Changed 13 years ago by
| Attachment: | admin.patch added |
|---|
patch to admin only to disallow url collisions - view continues to throw exception
comment:4 Changed 13 years ago by
In discussions today with Joseph and others decision was made to leave the view throwing a 500 when the database is in an inconsistent state that allows for URL collisions, but to apply the portion of the patch that stops users from corrupting the data from the admin panel.
Hoping to get tests sorted out soon.
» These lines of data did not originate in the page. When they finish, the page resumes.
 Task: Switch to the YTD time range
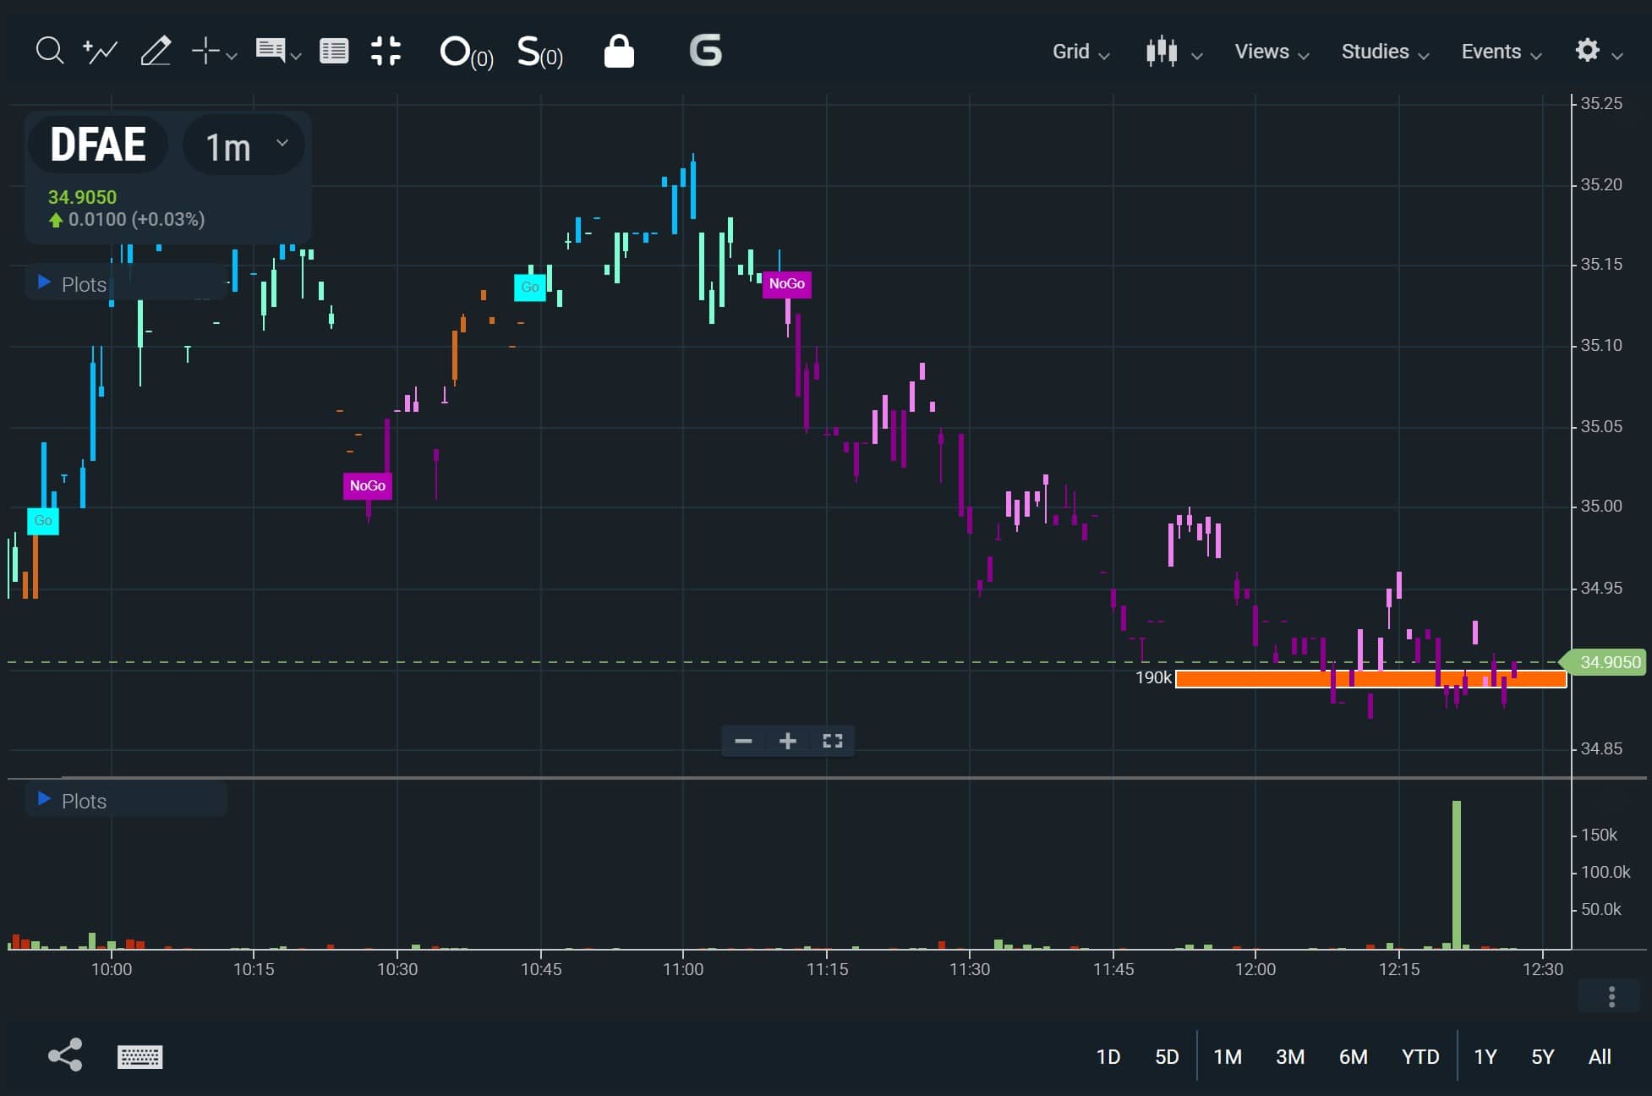point(1420,1056)
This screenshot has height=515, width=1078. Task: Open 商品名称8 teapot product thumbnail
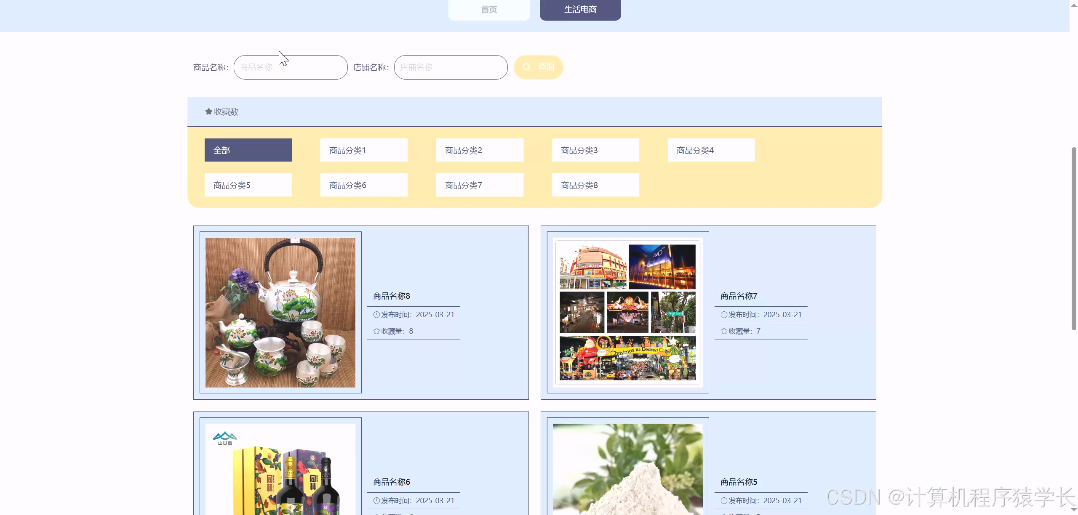pyautogui.click(x=280, y=312)
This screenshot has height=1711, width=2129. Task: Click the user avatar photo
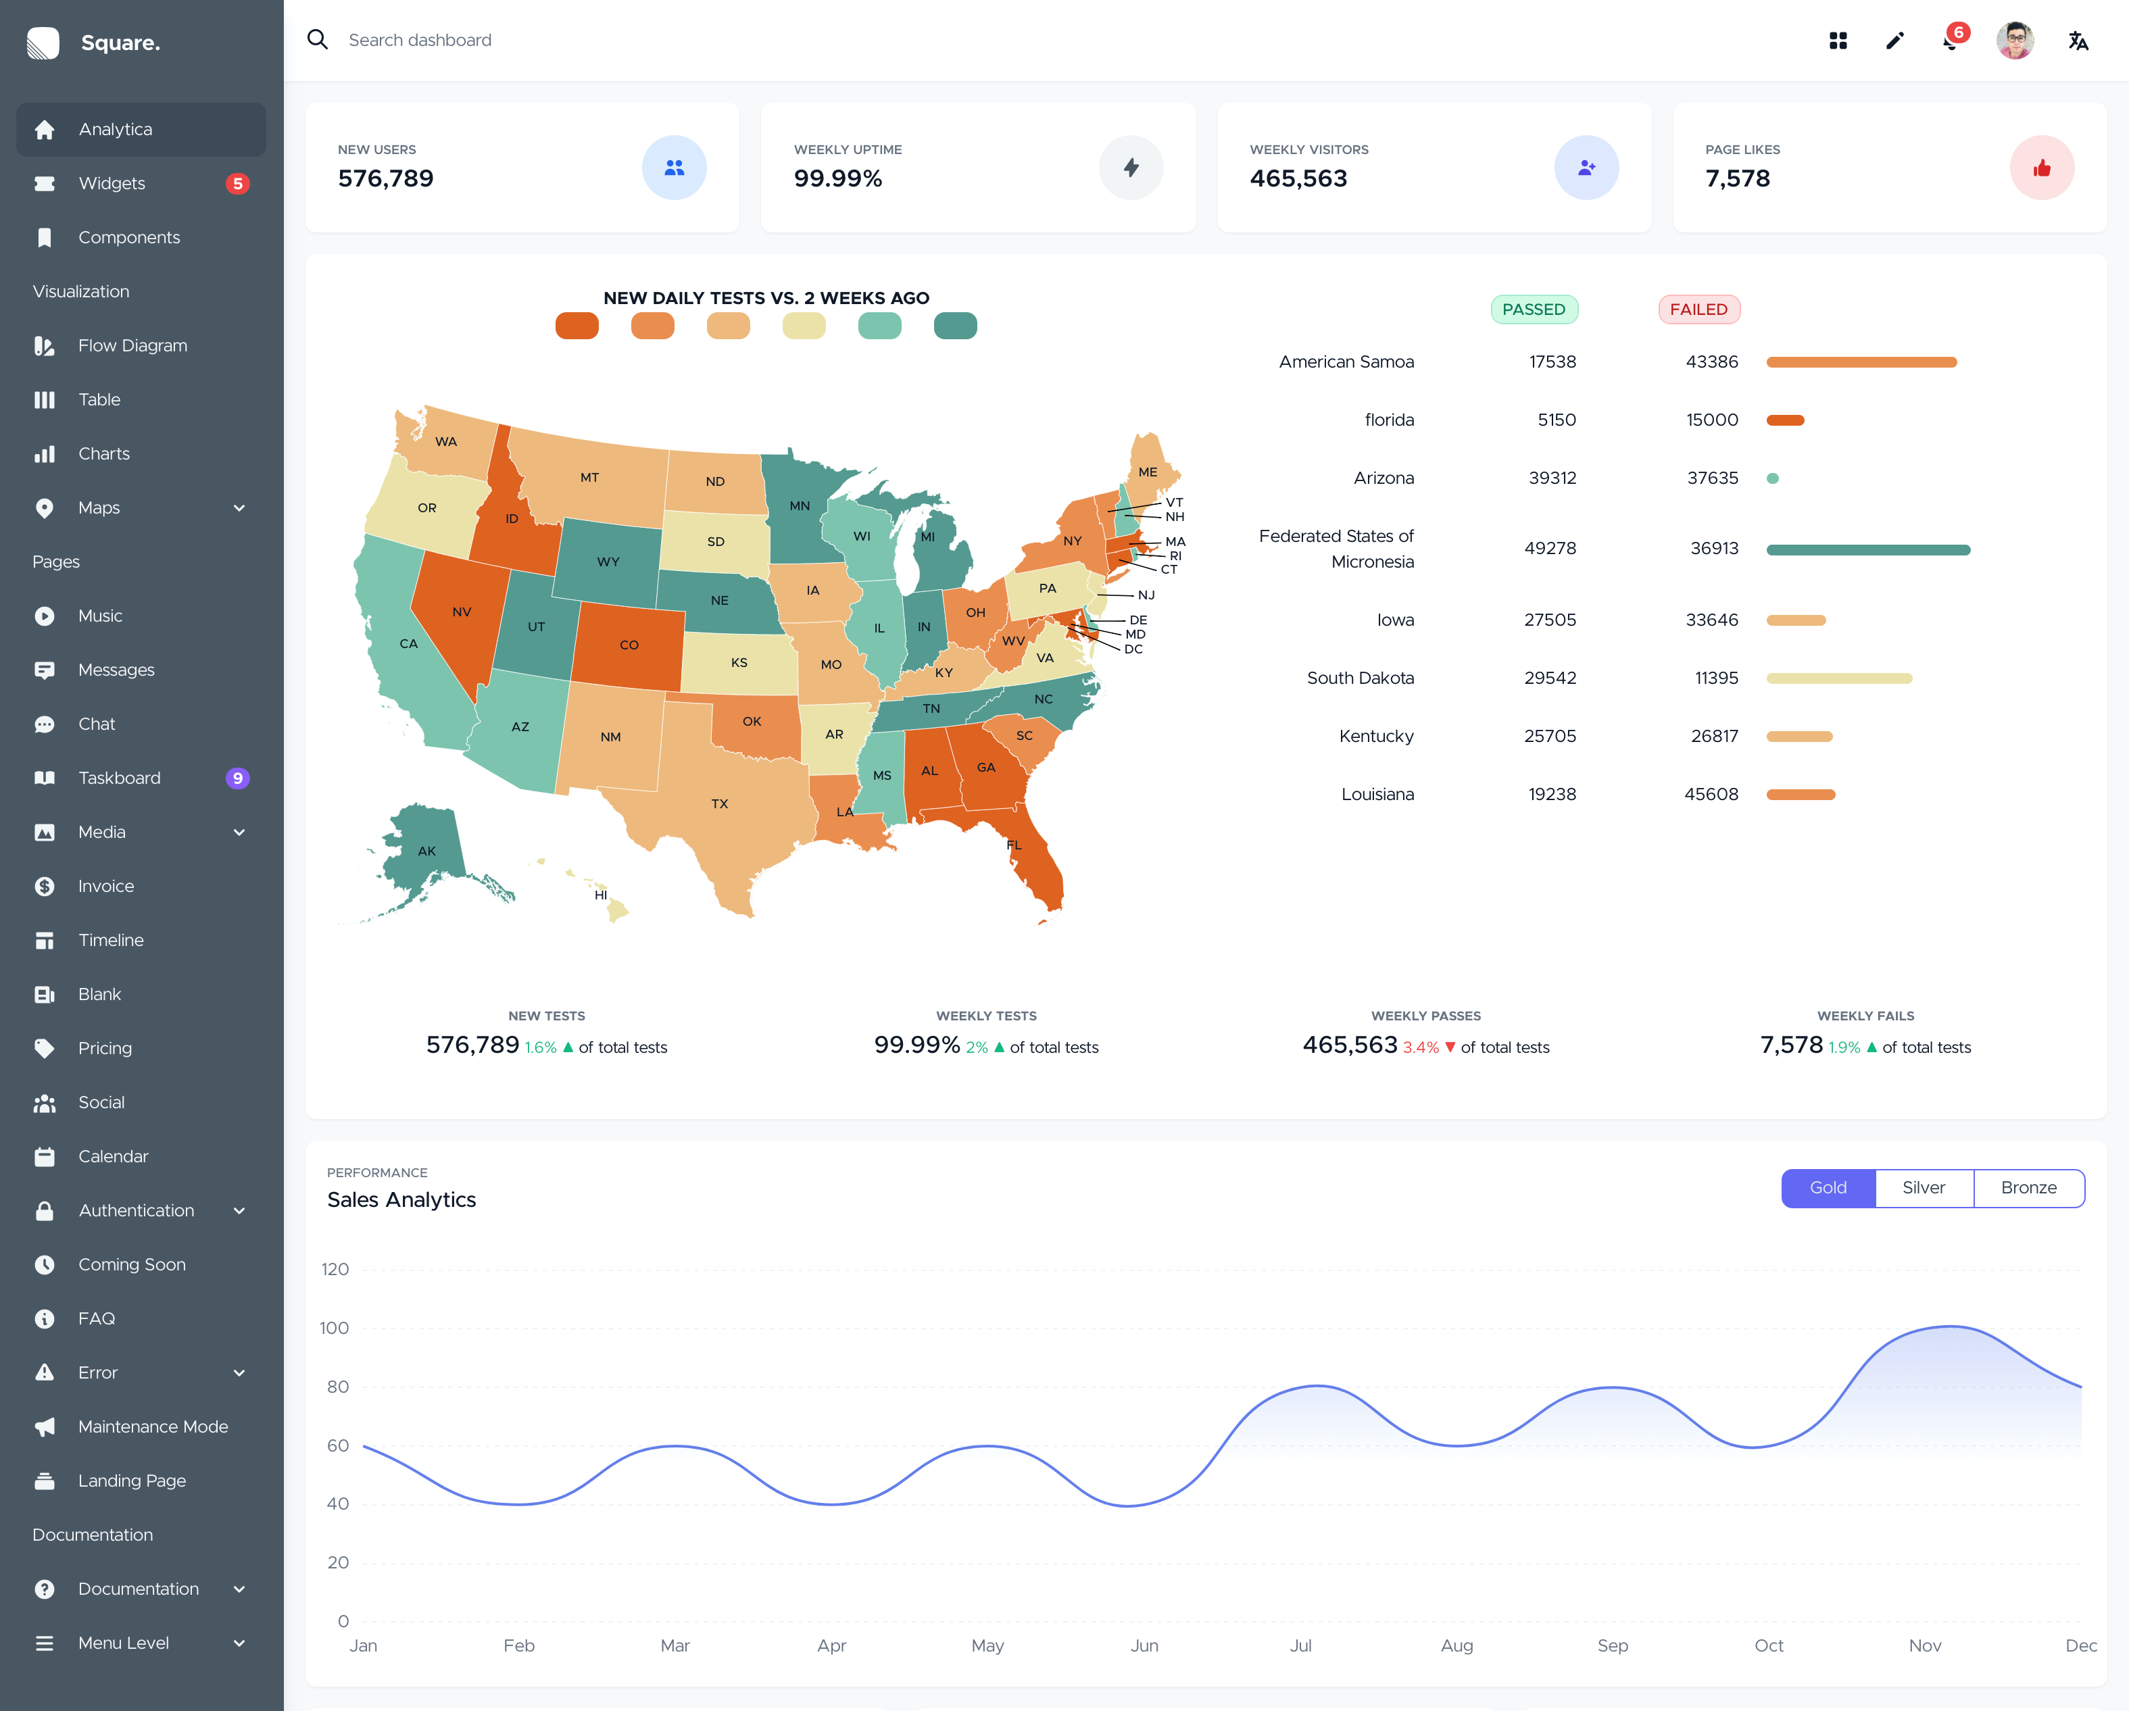(x=2014, y=40)
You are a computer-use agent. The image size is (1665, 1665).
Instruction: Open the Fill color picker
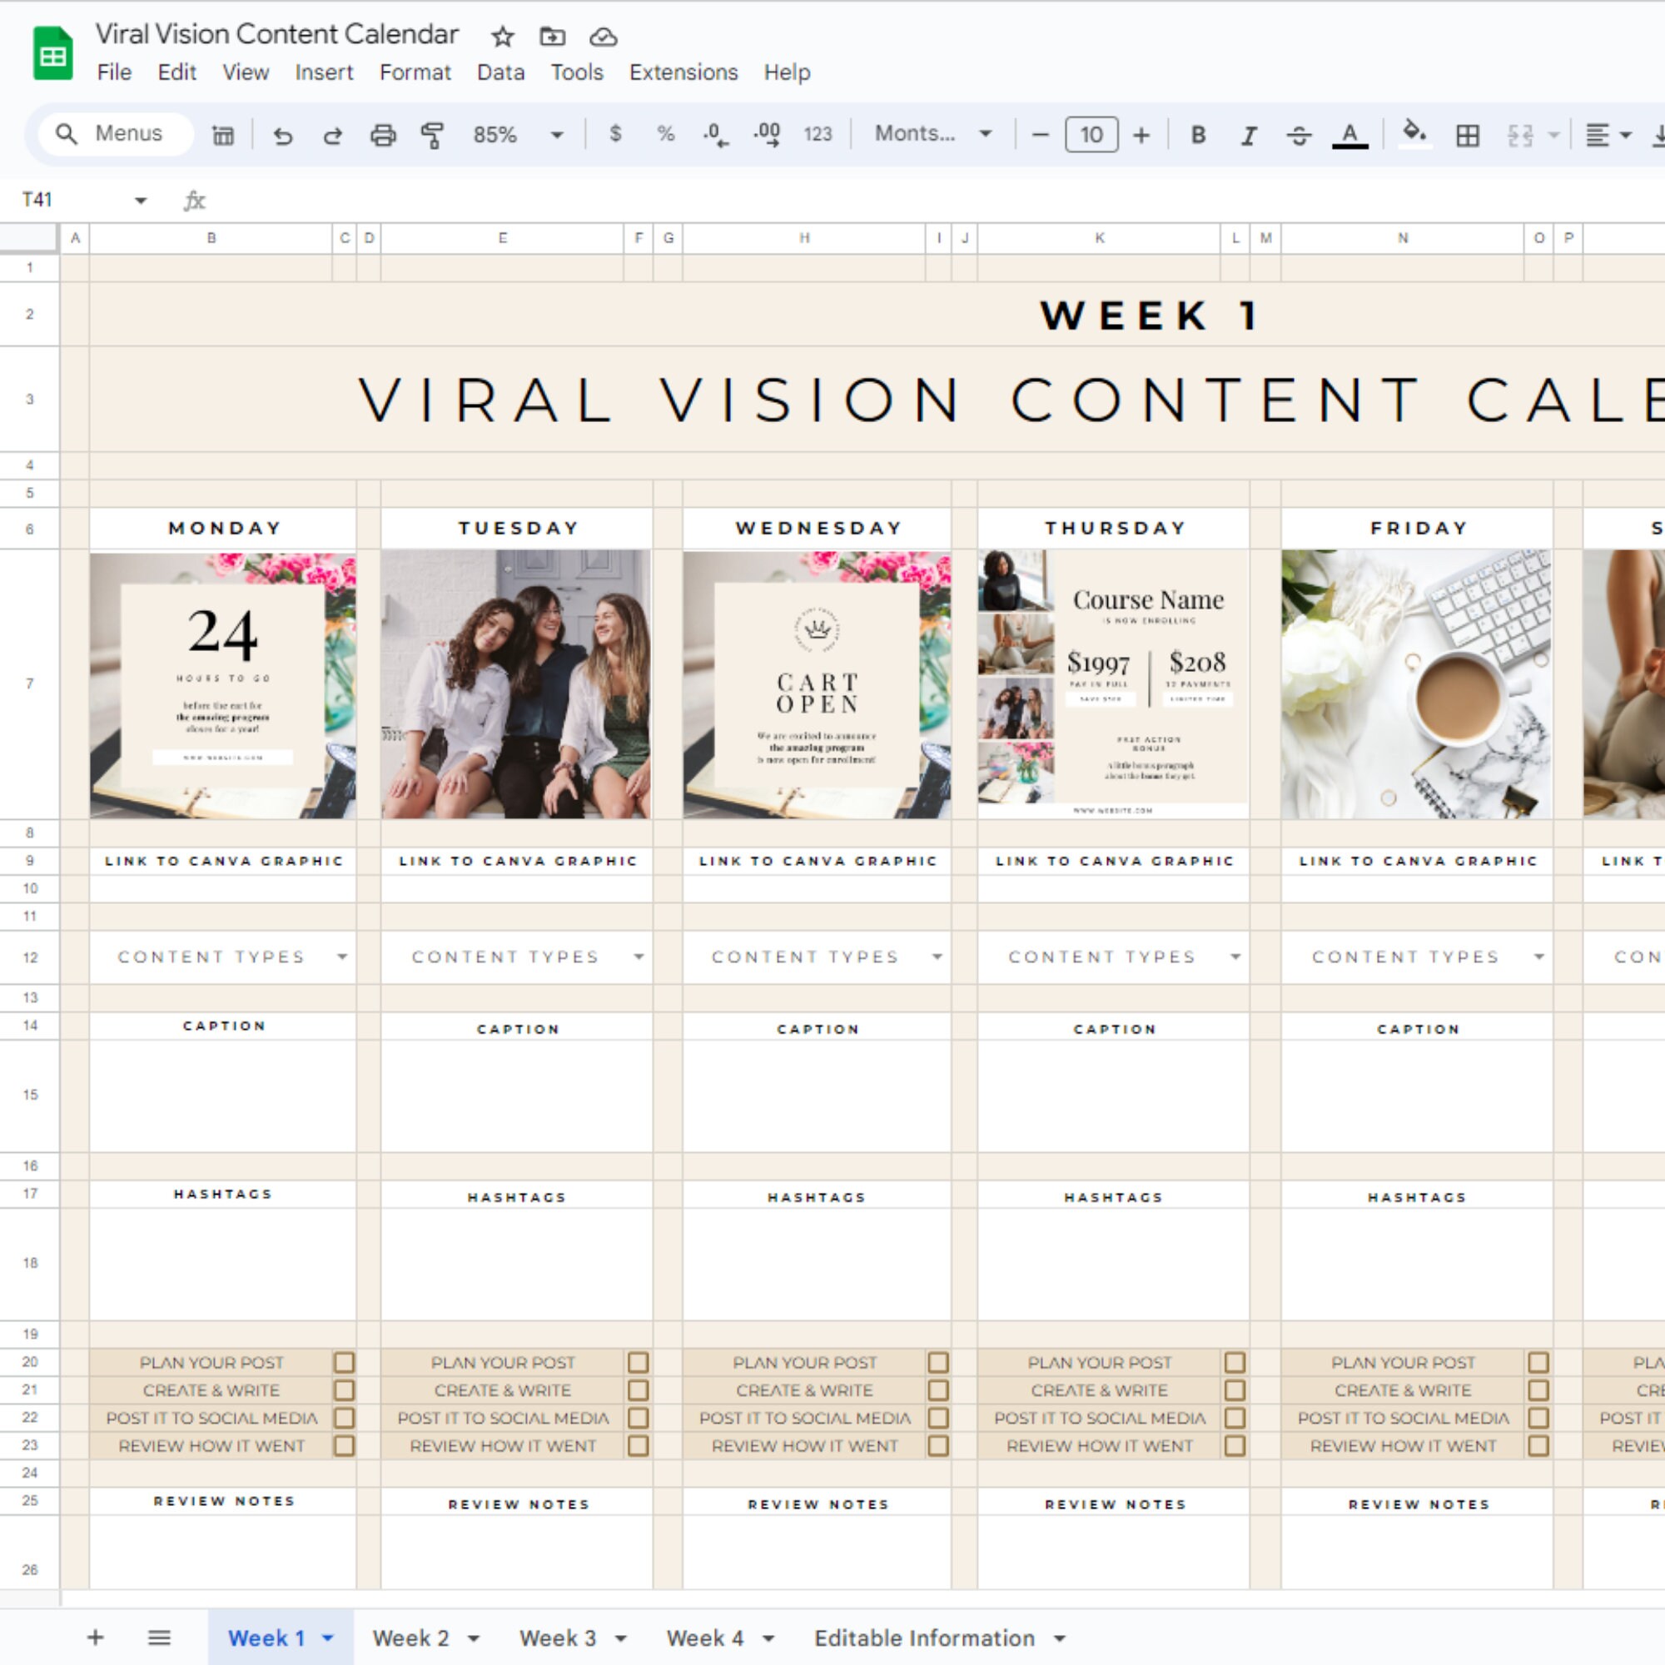point(1414,134)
Currently no tests exist at all for flatpages middleware.
comment:5 Changed 13 years ago by
| Owner: | ryazwinski deleted |
|---|
After spending way too many hours beating on testing for flatpages, and not making very much progress, I'm going to give up. Hopefully someone else can sort out how to test the admin panel and the view. Sorry :(
comment:7 Changed 13 years ago by
| milestone: | → 1.3 |
|---|
comment:8 Changed 12 years ago by
| Component: | Contrib apps → contrib.flatpages |
|---|
comment:9 Changed 12 years ago by
| Severity: | → Normal |
|---|---|
| Type: | → Bug |
comment:11 Changed 11 years ago by
| Easy pickings: | unset |
|---|---|
| Resolution: | → fixed |
| Status: | new → closed |
| UI/UX: | unset |
Same issue now resolved in #14678.
It would be good if this was validated at the model level, rather than just in the admin form.